Given exercise
Turn the items below, from the line with "Where should I click to: Click the megaphone" to the line with "click(508, 16)", into a numbered list, one line per number and no blank lines. Include both of those lines and nothing outside them.

Dataset content
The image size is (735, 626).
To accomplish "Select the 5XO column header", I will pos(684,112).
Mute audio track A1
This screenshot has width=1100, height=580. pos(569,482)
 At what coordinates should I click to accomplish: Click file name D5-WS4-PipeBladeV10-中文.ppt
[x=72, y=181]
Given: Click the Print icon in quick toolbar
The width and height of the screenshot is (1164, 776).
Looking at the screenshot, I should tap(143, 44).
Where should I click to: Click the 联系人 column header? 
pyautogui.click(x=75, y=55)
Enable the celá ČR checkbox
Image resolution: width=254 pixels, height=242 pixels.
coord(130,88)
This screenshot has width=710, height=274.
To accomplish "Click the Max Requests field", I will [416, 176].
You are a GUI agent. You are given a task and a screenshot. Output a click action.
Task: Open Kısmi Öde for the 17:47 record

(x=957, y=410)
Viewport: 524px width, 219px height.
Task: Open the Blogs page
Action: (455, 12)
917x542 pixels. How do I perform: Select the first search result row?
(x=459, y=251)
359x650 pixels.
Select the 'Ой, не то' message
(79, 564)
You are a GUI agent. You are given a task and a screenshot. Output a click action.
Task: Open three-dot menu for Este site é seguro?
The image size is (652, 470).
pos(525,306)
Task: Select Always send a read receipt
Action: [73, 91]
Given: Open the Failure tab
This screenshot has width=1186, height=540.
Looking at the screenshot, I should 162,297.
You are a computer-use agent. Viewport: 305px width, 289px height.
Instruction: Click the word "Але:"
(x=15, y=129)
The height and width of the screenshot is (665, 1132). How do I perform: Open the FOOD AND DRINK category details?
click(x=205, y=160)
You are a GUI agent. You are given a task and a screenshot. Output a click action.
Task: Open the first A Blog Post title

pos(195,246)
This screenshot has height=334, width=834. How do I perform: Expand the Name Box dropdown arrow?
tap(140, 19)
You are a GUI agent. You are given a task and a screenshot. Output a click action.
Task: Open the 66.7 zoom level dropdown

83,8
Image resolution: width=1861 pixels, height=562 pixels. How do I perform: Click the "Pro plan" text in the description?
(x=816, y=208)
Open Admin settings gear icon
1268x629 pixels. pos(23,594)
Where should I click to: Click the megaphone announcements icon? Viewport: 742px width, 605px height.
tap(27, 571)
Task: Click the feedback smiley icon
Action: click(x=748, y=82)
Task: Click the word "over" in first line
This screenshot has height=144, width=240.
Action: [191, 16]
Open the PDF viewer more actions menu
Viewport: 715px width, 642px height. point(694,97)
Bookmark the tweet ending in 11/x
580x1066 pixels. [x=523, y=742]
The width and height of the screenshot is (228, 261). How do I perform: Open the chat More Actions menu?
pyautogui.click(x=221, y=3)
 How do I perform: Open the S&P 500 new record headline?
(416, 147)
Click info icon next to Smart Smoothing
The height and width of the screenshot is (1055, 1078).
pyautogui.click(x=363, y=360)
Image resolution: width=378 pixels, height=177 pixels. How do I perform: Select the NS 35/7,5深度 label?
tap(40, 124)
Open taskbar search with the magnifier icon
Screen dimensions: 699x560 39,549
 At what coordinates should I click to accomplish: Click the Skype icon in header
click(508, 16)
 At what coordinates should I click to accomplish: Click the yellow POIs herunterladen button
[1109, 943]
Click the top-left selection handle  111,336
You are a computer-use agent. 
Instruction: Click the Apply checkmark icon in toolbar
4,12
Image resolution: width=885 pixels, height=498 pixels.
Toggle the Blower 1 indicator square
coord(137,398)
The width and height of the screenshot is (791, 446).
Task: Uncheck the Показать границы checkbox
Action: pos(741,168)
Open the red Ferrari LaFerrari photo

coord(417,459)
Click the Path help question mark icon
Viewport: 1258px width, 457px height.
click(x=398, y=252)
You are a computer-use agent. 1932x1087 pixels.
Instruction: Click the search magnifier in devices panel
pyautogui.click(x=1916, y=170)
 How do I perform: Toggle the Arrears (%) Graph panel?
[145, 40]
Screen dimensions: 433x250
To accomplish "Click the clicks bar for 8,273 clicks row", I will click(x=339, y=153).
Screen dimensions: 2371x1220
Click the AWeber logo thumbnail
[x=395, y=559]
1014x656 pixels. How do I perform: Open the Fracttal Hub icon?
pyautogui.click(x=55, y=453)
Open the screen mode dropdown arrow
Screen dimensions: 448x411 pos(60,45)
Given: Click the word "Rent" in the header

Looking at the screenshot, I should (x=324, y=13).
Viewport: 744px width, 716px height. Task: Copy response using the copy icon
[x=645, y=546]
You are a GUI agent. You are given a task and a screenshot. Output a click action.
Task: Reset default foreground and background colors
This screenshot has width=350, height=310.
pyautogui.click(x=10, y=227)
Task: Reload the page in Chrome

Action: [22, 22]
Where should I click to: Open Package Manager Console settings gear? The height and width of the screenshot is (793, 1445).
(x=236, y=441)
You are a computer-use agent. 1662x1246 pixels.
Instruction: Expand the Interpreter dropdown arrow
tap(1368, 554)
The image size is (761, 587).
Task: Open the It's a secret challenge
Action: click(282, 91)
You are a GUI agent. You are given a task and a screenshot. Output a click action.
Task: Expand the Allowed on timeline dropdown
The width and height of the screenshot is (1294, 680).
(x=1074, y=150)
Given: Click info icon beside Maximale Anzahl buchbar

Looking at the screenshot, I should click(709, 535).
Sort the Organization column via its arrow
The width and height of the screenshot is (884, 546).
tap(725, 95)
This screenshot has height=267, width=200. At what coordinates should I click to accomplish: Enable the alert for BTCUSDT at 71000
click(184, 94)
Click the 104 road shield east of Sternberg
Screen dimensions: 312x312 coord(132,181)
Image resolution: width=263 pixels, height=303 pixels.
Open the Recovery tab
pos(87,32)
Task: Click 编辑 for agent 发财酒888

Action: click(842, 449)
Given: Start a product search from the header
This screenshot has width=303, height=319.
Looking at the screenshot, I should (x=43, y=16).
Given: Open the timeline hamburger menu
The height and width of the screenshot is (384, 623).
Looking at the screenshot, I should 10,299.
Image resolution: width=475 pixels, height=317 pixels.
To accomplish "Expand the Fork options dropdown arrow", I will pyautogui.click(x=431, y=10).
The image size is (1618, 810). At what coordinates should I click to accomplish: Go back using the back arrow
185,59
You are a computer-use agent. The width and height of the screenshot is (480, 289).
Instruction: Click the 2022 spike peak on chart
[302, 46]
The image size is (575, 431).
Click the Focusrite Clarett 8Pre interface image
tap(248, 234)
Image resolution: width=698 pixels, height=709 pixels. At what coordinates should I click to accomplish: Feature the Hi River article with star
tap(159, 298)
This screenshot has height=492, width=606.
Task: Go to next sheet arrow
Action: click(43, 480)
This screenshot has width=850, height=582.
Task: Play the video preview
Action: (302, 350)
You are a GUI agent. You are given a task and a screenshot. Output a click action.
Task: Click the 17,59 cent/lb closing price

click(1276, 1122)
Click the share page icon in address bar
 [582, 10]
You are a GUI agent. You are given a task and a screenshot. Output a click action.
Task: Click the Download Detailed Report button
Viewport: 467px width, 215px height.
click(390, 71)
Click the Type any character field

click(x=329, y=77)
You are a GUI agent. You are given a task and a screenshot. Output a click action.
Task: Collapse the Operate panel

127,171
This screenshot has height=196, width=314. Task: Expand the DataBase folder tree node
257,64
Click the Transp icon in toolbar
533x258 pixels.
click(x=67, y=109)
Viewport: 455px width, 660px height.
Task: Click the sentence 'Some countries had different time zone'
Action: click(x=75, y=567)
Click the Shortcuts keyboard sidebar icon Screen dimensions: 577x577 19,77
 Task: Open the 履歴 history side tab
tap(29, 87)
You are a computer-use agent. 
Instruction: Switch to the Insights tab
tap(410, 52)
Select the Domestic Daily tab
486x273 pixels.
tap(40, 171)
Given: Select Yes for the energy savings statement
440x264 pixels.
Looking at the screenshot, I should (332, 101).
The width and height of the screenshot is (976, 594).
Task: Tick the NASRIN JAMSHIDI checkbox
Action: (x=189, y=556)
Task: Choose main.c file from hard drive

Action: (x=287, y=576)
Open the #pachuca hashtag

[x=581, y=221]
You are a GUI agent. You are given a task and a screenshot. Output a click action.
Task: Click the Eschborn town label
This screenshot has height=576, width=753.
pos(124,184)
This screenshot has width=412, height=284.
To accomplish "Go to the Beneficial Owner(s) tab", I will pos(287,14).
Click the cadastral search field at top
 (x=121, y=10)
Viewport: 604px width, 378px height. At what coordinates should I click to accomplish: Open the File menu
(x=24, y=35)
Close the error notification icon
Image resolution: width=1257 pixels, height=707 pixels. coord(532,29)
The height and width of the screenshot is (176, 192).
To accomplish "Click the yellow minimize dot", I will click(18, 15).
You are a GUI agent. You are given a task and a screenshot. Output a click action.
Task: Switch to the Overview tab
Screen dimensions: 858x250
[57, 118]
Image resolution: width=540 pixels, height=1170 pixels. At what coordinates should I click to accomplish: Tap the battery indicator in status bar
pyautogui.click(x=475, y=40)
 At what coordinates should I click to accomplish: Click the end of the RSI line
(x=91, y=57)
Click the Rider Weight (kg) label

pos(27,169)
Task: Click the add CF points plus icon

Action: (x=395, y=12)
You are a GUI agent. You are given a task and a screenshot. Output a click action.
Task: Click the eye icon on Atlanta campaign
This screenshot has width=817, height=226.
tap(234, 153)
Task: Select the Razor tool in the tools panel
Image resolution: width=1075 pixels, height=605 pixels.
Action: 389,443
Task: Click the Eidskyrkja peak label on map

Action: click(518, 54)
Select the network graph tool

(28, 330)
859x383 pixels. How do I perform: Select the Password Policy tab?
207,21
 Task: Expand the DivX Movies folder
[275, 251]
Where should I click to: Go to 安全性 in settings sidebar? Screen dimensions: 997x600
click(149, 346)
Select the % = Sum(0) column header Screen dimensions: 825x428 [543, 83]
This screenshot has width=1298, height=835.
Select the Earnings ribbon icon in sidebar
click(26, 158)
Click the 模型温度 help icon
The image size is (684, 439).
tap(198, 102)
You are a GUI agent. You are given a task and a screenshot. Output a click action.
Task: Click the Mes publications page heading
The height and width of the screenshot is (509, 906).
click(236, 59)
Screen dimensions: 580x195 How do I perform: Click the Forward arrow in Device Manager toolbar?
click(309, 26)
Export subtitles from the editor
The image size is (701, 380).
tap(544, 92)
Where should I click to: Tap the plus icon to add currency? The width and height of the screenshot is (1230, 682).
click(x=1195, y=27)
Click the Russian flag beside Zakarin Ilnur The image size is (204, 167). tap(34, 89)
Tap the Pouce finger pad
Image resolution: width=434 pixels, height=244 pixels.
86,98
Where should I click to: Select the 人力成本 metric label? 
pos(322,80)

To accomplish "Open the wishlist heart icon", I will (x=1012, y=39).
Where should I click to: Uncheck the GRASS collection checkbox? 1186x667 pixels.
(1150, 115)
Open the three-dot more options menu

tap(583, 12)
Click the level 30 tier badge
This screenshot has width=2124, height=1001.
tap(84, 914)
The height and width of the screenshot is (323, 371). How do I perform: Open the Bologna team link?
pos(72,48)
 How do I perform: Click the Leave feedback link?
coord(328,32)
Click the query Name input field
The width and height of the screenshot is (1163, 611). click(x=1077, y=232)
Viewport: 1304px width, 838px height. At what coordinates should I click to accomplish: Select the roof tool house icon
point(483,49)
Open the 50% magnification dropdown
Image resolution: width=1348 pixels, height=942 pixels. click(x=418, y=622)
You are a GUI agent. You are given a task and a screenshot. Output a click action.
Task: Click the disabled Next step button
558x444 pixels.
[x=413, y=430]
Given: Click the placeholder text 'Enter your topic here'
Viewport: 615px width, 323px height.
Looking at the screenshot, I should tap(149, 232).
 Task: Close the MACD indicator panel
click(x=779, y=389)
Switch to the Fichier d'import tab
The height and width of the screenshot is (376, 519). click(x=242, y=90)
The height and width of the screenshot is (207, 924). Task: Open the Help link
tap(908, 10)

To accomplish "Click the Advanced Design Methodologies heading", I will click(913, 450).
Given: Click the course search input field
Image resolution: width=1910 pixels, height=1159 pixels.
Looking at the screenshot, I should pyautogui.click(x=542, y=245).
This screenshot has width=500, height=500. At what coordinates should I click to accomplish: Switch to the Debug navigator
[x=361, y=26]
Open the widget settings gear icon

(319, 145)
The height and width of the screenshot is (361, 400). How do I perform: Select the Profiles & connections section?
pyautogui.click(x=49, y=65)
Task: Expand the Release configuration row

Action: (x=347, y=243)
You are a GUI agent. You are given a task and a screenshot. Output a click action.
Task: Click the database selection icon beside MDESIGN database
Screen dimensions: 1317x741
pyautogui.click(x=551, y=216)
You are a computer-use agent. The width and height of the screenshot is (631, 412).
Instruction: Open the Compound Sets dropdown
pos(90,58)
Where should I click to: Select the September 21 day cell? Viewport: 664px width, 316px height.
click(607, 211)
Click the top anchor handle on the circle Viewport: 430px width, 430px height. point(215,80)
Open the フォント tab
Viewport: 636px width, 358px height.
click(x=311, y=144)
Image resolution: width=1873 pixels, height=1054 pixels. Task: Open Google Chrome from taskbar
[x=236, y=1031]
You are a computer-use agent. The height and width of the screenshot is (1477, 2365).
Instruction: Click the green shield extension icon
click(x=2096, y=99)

Complete response
1. Where should I click to: Click the megaphone announcements icon? Viewport: 742px width, 605px height.
2. tap(27, 571)
3. Task: Click the feedback smiley icon
4. Action: click(x=748, y=82)
5. Task: Click the word "over" in first line
6. This screenshot has height=144, width=240.
7. Action: [191, 16]
8. Open the PDF viewer more actions menu
9. Viewport: 715px width, 642px height. point(694,97)
10. Bookmark the tweet ending in 11/x
11. 580x1066 pixels. [x=523, y=742]
12. The width and height of the screenshot is (228, 261). How do I perform: Open the chat More Actions menu?
13. pyautogui.click(x=221, y=3)
14.  How do I perform: Open the S&P 500 new record headline?
15. (416, 147)
16. Click info icon next to Smart Smoothing
17. The height and width of the screenshot is (1055, 1078).
18. pyautogui.click(x=363, y=360)
19. Image resolution: width=378 pixels, height=177 pixels. How do I perform: Select the NS 35/7,5深度 label?
20. tap(40, 124)
21. Open taskbar search with the magnifier icon
22. Screen dimensions: 699x560 39,549
23.  At what coordinates should I click to accomplish: Click the Skype icon in header
24. click(508, 16)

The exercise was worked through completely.